◆ **ASSIGNMENT**
When you reach the line with "Task: Select the main person in charge 孙万秀" in the listing below, transcribe it and each line after it up to and including the line with "The width and", exactly and with nothing else.

◆ **SOURCE MATERIAL**
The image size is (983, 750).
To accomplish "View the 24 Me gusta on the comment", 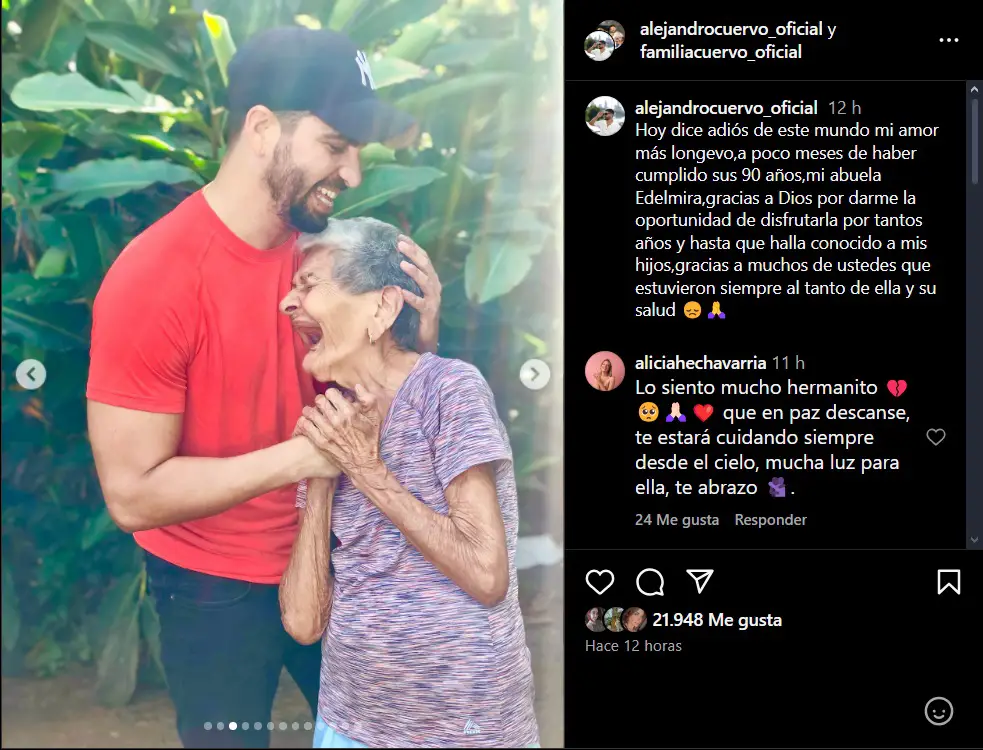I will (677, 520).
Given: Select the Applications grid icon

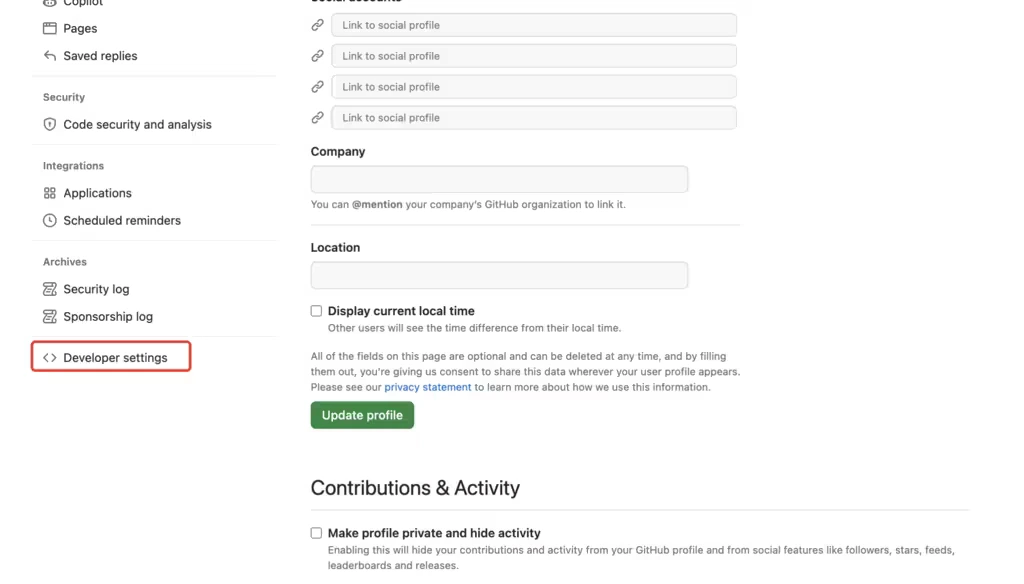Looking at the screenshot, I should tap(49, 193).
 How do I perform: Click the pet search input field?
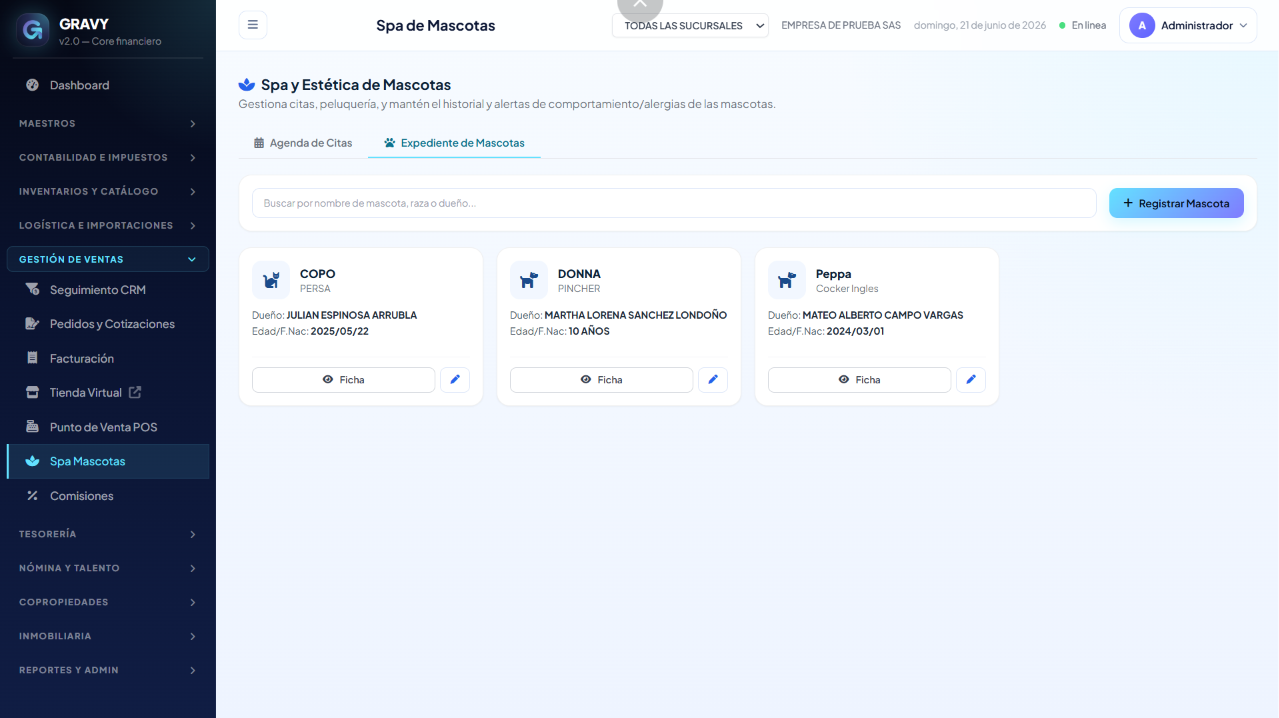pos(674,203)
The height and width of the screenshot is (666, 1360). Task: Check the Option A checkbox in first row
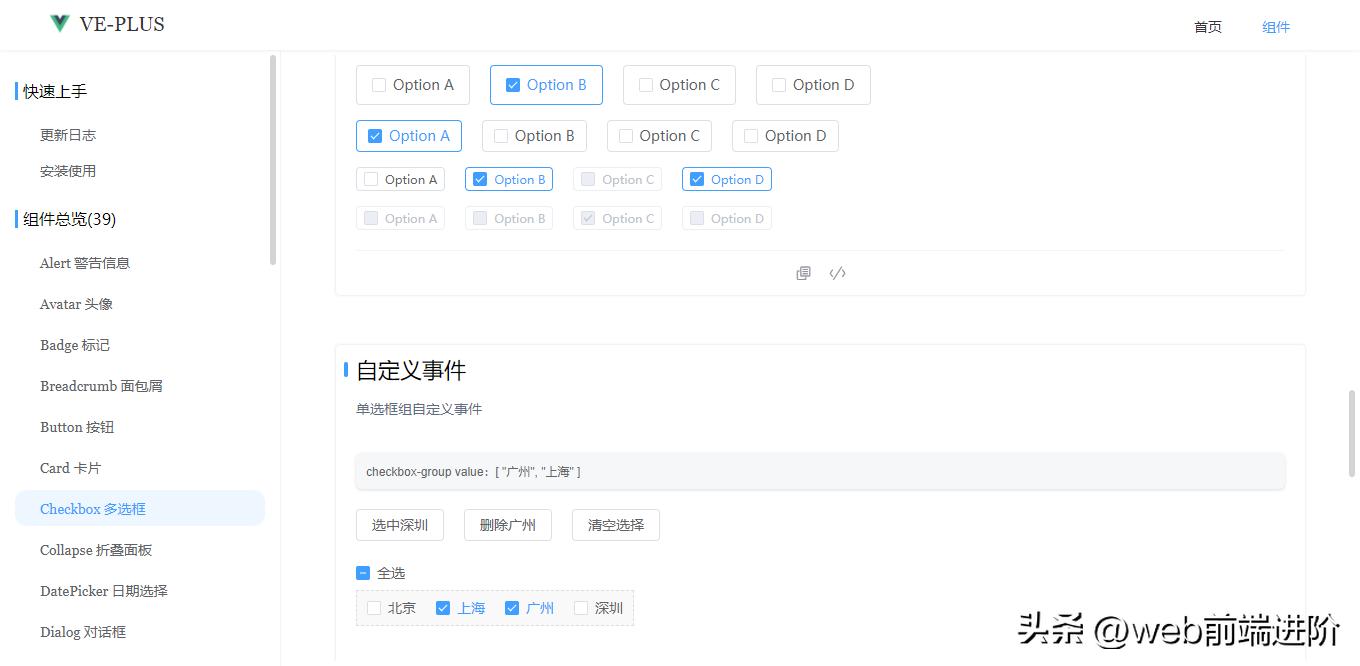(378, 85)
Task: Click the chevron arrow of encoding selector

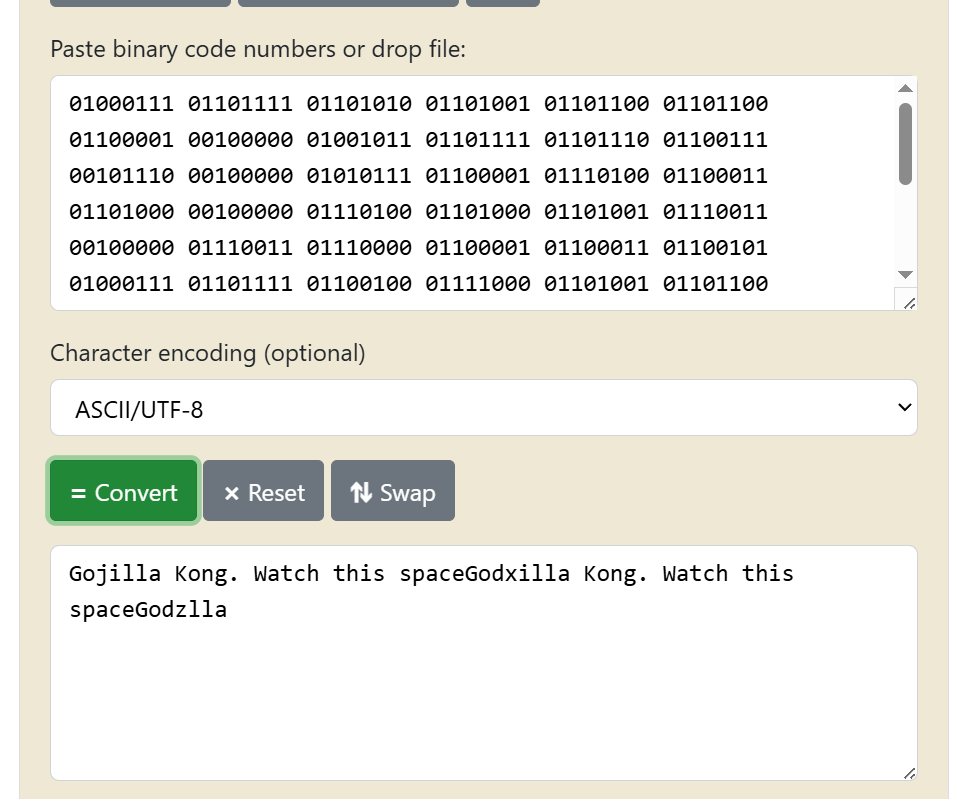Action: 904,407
---
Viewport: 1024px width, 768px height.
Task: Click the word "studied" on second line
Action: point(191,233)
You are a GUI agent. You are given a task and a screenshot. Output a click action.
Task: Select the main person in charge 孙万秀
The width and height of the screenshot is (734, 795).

◆ **RESPONSE**
Task: Select the main person in charge 孙万秀
The width and height of the screenshot is (734, 795).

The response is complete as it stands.